Columns report the changes applied by each operation: mutation positions,
substituted characters, scores, orientations, and more. Downstream
analysis can filter, group, and model sequences using these columns
directly, without parsing the sequences themselves.
Design cards are opt-in: unless you pass the ``cards`` parameter, the
output contains only ``name`` and ``seq``.
All examples assume:
.. code-block:: python
import poolparty as pp
pp.init()
----
Why use design cards?
---------------------
Design cards are especially useful when the parameters that vary across a
library are themselves the object of study. For example:
- In a **deep mutational scanning** library, cards can record which amino
acid was substituted at which position, enabling direct analysis of
mutation effects without re-parsing codon sequences.
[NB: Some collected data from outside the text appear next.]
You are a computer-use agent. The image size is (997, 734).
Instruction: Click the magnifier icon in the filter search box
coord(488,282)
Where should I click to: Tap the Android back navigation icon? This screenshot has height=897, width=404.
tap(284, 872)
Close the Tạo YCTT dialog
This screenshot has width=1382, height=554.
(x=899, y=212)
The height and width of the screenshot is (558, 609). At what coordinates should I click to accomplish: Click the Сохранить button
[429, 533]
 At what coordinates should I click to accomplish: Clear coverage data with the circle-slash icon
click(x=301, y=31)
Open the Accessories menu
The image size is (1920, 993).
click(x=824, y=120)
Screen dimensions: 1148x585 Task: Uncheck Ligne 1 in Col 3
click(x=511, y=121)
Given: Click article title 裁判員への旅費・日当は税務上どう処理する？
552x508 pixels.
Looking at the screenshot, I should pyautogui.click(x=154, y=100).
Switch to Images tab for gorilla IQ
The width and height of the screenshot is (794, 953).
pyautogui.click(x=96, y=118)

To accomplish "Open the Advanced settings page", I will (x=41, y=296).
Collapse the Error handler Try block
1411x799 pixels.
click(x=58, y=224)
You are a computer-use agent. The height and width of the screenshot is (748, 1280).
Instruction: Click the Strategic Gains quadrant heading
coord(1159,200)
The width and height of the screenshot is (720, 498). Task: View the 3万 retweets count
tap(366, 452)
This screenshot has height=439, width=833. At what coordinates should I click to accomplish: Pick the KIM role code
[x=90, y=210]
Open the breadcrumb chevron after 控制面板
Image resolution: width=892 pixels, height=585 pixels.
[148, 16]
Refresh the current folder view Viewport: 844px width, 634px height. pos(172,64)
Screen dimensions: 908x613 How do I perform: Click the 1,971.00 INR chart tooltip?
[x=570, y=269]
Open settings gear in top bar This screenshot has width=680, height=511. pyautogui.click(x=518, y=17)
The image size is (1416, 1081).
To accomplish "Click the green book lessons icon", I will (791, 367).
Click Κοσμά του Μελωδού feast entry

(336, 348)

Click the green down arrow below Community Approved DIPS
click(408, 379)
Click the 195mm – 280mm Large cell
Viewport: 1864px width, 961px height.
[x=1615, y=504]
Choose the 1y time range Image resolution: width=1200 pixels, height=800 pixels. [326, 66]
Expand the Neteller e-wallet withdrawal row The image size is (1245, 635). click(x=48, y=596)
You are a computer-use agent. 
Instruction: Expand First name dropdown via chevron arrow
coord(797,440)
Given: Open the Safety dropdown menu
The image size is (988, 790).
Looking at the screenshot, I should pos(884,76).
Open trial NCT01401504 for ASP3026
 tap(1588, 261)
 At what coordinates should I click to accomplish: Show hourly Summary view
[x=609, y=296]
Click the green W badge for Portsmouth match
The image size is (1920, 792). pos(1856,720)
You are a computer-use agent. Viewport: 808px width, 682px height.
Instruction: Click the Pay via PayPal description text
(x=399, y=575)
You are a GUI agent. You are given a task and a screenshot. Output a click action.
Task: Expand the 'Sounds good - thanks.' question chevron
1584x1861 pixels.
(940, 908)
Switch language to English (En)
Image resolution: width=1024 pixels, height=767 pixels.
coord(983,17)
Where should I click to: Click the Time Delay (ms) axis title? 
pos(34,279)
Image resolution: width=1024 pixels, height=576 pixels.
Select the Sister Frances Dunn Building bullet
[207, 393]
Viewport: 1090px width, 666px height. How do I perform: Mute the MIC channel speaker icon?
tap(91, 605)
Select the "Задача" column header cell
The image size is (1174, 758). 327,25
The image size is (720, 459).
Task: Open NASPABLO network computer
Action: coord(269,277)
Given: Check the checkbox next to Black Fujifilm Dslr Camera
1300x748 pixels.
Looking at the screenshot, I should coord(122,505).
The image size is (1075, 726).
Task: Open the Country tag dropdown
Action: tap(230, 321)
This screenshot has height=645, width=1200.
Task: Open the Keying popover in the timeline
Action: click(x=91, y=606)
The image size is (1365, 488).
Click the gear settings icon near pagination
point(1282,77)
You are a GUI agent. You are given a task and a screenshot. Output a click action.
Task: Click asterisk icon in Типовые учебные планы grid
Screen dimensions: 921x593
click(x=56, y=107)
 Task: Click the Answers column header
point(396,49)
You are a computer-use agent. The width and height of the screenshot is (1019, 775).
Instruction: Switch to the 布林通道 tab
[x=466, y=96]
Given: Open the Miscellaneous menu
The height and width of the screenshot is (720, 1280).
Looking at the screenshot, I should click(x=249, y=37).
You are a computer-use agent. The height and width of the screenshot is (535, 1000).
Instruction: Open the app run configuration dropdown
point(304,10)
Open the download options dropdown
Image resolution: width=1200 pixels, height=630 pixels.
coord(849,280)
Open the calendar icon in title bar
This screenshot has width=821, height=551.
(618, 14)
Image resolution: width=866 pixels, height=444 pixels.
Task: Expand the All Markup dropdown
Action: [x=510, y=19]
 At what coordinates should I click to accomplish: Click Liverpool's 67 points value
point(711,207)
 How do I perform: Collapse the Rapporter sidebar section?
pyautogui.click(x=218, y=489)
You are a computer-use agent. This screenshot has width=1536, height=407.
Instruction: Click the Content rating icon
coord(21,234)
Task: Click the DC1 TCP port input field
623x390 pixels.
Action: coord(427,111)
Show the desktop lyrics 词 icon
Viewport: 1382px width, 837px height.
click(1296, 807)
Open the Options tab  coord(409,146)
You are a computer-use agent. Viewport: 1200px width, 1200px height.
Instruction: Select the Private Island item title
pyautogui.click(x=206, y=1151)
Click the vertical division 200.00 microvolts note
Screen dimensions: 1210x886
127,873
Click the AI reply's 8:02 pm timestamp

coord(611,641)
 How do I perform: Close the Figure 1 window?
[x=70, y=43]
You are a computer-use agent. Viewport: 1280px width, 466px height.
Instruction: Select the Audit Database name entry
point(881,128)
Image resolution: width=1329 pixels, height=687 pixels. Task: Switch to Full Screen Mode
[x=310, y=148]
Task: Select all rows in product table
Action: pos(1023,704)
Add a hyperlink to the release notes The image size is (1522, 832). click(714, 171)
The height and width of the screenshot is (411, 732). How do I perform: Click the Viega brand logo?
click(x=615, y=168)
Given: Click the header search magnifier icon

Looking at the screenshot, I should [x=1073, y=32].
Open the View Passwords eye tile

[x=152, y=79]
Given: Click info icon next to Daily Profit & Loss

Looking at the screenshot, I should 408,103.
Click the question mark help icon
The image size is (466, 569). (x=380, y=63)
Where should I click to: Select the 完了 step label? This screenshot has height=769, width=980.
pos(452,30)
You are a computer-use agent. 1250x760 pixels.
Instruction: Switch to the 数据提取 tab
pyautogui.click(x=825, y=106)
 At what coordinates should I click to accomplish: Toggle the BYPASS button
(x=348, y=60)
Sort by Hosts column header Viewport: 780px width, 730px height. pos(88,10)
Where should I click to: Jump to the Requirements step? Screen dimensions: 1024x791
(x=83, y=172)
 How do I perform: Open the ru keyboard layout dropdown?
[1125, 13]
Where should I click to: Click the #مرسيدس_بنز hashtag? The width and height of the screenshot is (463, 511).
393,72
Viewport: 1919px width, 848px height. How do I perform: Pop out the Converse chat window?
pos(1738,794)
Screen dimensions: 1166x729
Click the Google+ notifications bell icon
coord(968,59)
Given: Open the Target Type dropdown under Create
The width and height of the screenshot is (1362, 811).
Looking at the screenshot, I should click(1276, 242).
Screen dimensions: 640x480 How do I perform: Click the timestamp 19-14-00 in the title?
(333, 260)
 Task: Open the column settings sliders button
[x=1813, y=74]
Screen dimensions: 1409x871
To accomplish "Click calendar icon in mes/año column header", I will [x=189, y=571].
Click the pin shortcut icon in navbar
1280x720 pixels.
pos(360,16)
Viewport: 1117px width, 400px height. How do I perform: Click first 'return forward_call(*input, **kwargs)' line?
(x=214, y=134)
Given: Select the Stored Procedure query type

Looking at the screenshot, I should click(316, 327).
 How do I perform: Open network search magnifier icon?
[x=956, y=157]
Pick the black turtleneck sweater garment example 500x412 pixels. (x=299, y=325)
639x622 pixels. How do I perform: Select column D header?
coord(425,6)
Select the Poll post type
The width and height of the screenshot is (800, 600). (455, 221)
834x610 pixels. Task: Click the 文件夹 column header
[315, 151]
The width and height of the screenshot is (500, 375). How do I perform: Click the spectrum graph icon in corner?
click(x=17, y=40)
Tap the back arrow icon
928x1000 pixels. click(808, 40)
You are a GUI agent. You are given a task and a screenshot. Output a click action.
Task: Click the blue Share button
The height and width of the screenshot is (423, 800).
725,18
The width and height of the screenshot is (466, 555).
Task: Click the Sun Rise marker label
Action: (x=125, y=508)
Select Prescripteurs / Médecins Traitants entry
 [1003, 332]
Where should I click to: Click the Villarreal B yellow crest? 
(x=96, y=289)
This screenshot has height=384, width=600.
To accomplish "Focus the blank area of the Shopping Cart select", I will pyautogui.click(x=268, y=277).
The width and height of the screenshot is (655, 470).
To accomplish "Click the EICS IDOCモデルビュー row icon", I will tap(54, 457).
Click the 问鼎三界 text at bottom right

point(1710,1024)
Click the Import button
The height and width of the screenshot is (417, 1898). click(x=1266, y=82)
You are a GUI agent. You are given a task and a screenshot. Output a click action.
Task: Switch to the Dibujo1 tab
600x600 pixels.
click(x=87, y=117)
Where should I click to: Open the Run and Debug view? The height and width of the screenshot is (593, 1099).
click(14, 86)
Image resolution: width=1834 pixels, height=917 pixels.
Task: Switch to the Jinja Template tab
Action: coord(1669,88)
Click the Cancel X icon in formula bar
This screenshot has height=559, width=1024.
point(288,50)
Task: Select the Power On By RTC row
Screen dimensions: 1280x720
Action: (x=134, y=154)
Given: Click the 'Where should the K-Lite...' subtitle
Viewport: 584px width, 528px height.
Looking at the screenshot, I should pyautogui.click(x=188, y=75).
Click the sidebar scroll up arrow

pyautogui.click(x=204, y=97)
- In an **MPRA** library, cards can record which binding sites were inserted
and in what order, supporting grouping and statistical testing by
design factor.
- In **surrogate modeling** of genomic AI predictions, cards can serve
directly as covariates in regression models, linking sequence design
parameters to model outputs without any post-hoc feature extraction.
----
Requesting cards
----------------
The ``cards`` parameter accepts three forms:
``None`` (default)
No card columns in the output.
``list[str]``
Request card keys by name. Column names are automatically prefixed
with the operation's index in the pipeline and its name
(e.g., ``op[1]:mutagenize.positions``, where ``op[1]`` is the
second operation).
``dict[str, str]``
Map card keys to **custom column names**. No prefix is added.
.. code-block:: python
pool = pp.from_iupac("NNNN", mode="sequential")
# List-style — column is "op[1]:score.gc"
scored = pool.score(pp.calc_gc, card_key="gc", cards=["gc"])
# Dict-style — column is just "gc"
scored = pool.score(pp.calc_gc, card_key="gc", cards={"gc": "gc"})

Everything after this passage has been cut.